--- Exercise prompt ---
Pull out the lines of the records from the one containing "1512x774 pixels." through the one containing "Action: pos(1228,408)", both included, and reproduce them without any change.

START Dataset extract

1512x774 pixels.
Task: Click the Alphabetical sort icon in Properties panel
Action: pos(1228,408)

END Dataset extract
START Dataset extract

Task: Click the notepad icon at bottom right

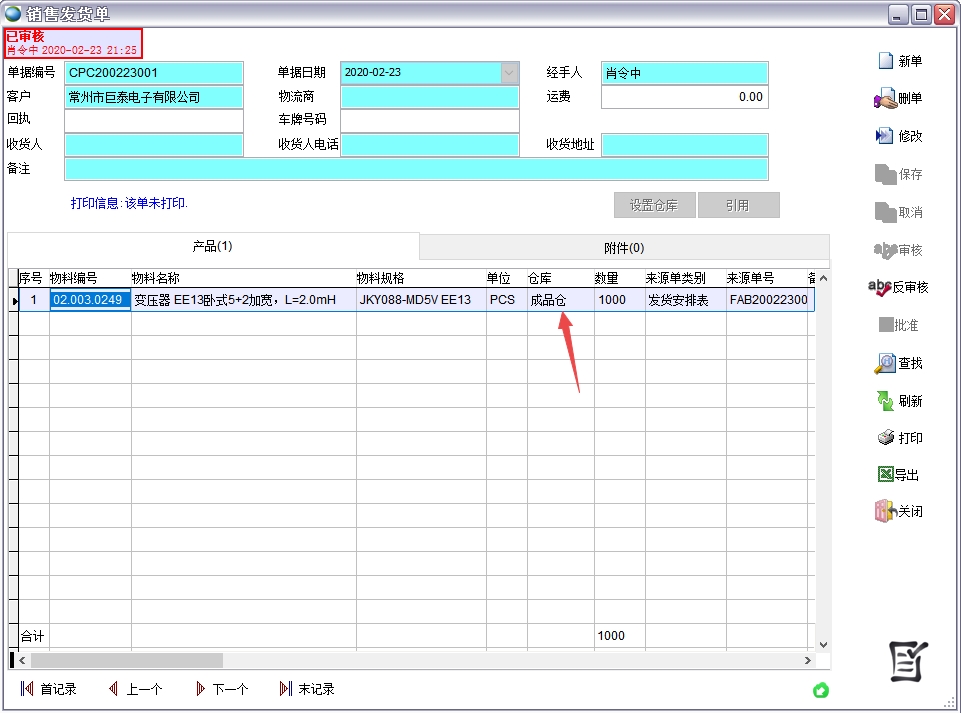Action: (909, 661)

END Dataset extract

--- Exercise response ---
1512x774 pixels.
Task: Click the Alphabetical sort icon in Properties panel
Action: pos(1228,408)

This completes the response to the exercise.